In your copy, repeat each record exactly and include no pictures.

<<<<

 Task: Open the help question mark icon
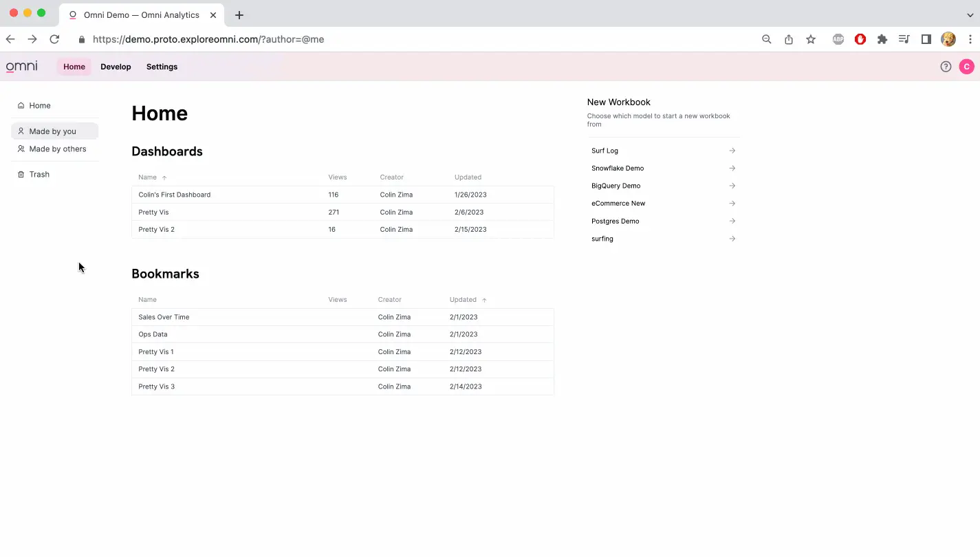point(946,67)
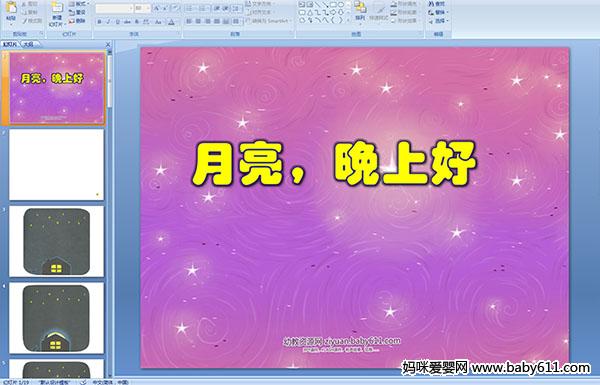Select the oval shape in shapes gallery
Viewport: 600px width, 385px height.
tap(341, 4)
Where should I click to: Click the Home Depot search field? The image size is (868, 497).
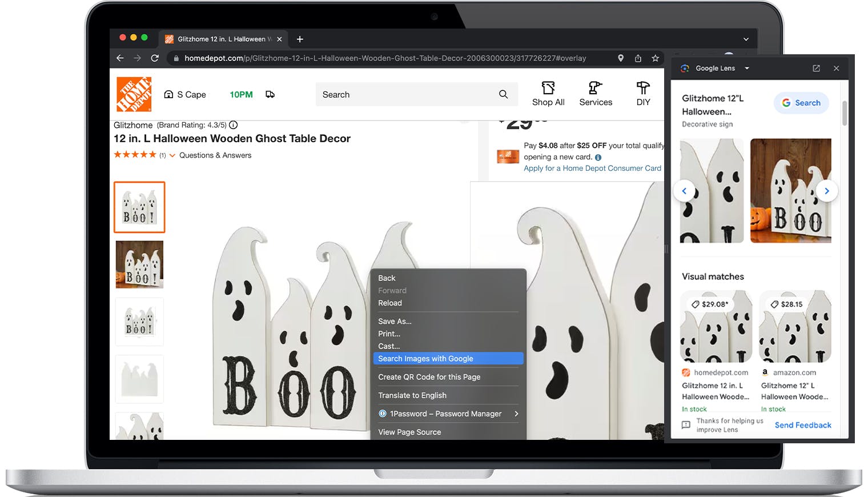tap(405, 95)
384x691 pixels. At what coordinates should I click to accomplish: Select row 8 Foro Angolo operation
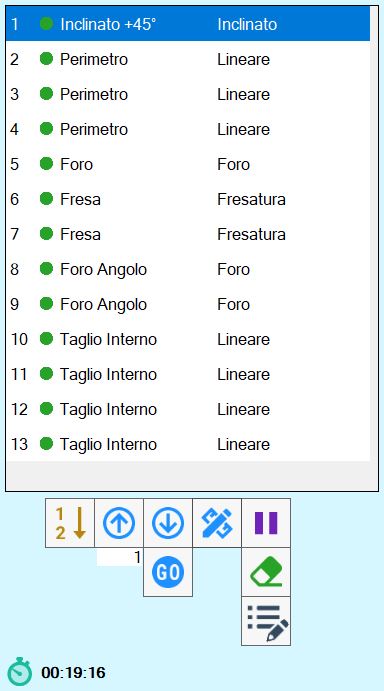(188, 269)
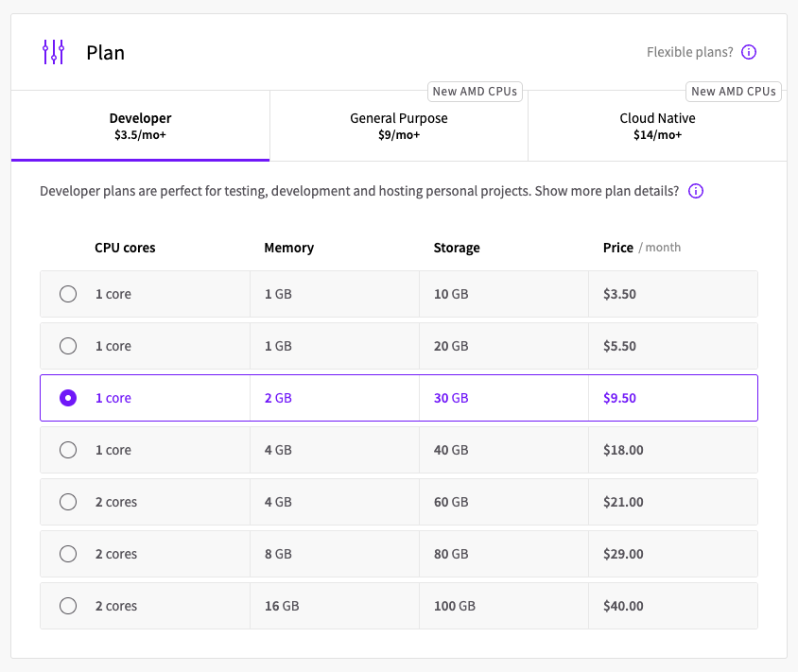The image size is (798, 672).
Task: Click the Flexible plans? link
Action: [x=689, y=52]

>>>>

* [YOUR RESPONSE]
 Task: Open the help question mark icon
point(946,67)
Select the oval shape in shapes gallery
Viewport: 600px width, 385px height.
tap(341, 4)
Where should I click to: Click the Home Depot search field? The image size is (868, 497).
tap(405, 95)
384x691 pixels. At what coordinates should I click to accomplish: Select row 8 Foro Angolo operation
(188, 269)
The image size is (798, 672).
Task: Click the Flexible plans? link
Action: [x=689, y=52]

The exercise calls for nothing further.